WHAT IS EXPECTED
No pictures, please. Copy exactly the lines from the one with "1200x800 pixels. How" through the final line below.
══════════
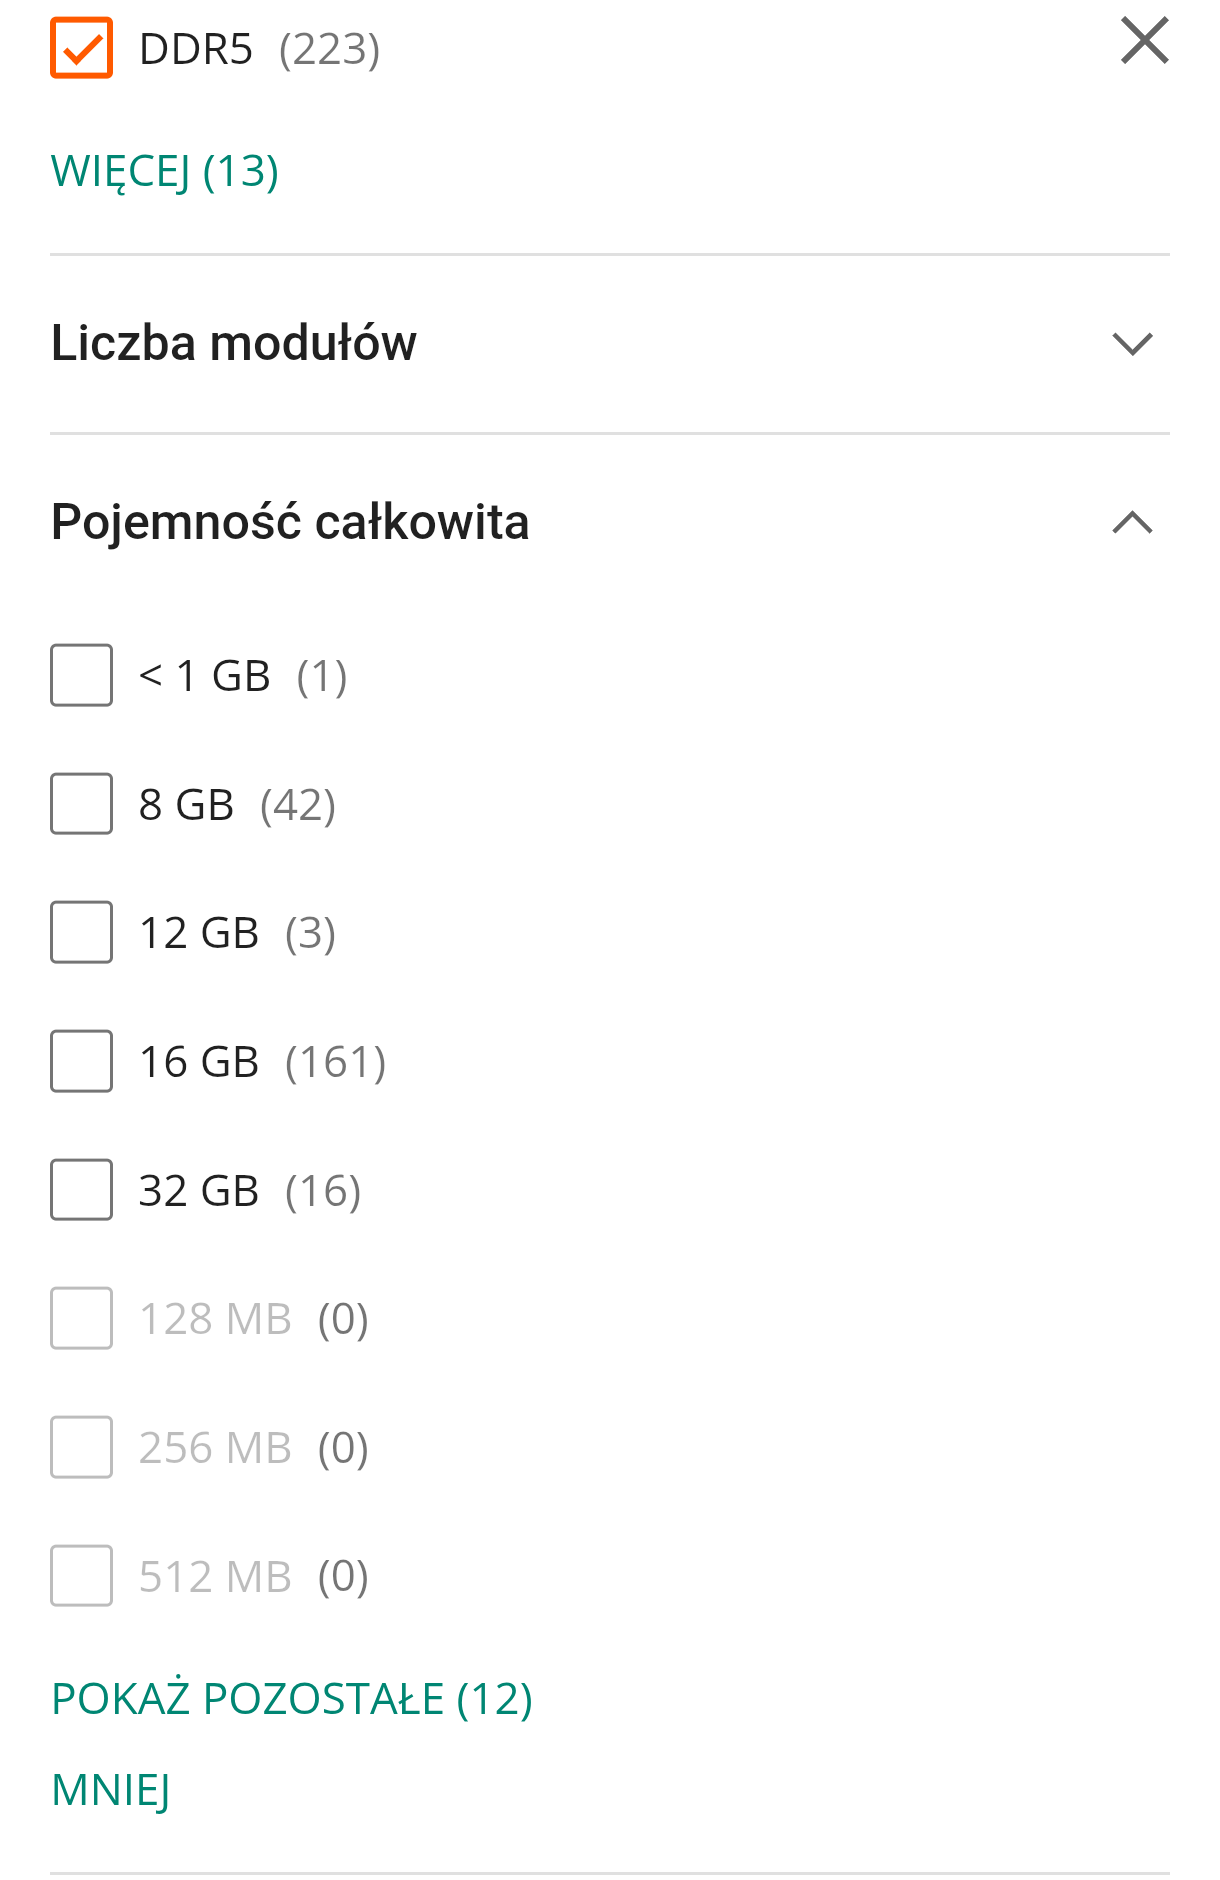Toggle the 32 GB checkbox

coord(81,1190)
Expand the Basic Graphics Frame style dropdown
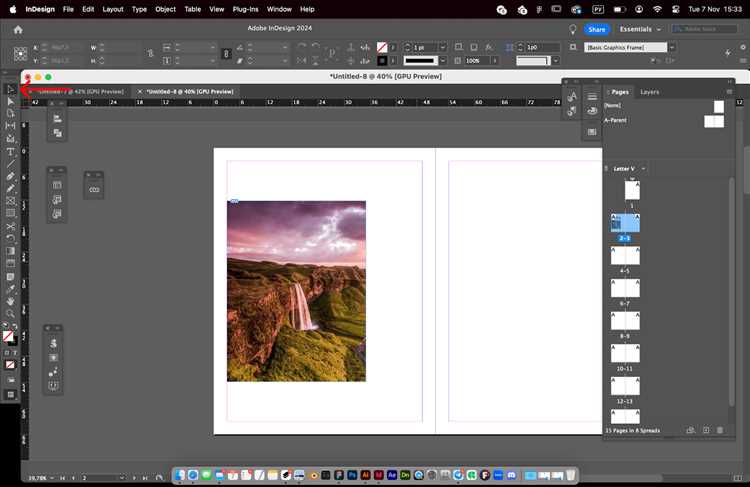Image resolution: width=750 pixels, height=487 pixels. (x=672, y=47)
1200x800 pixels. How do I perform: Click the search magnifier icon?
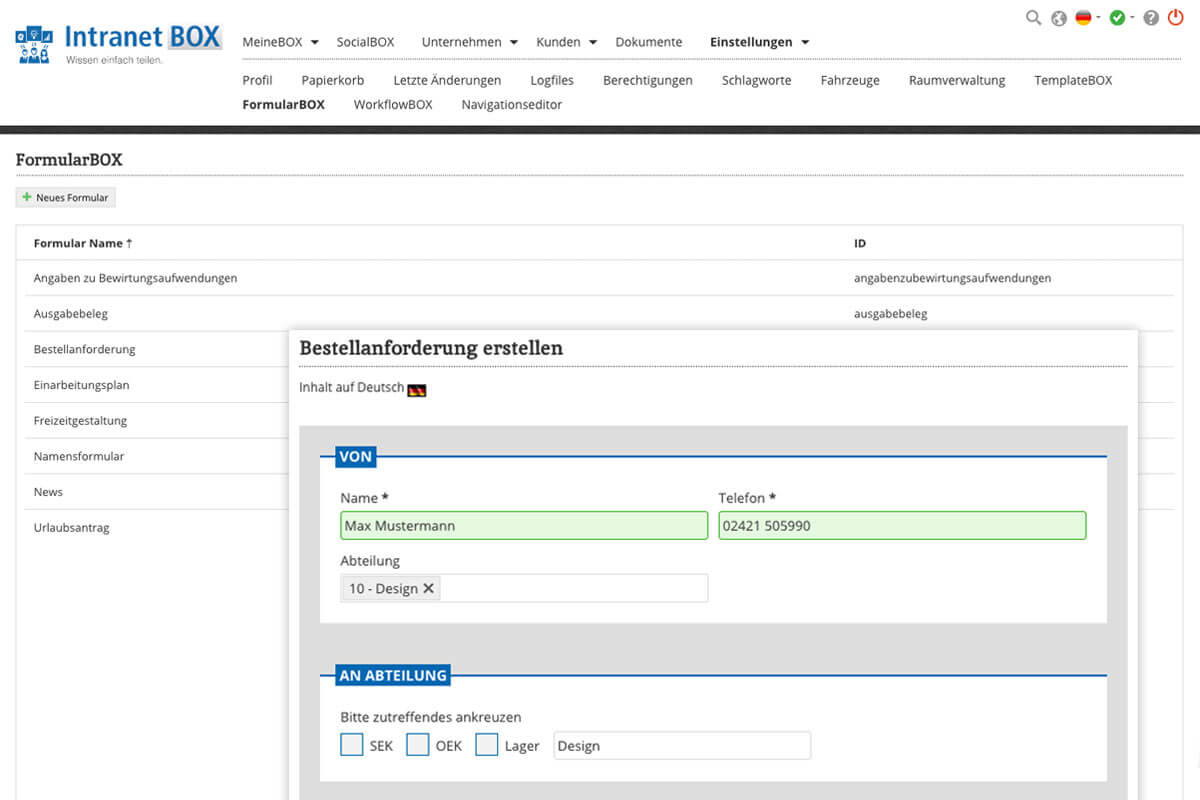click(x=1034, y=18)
══════════
PROBLEM SOLUTION
1200x800 pixels. How do I perform: Click the search magnifier icon?
click(x=1034, y=18)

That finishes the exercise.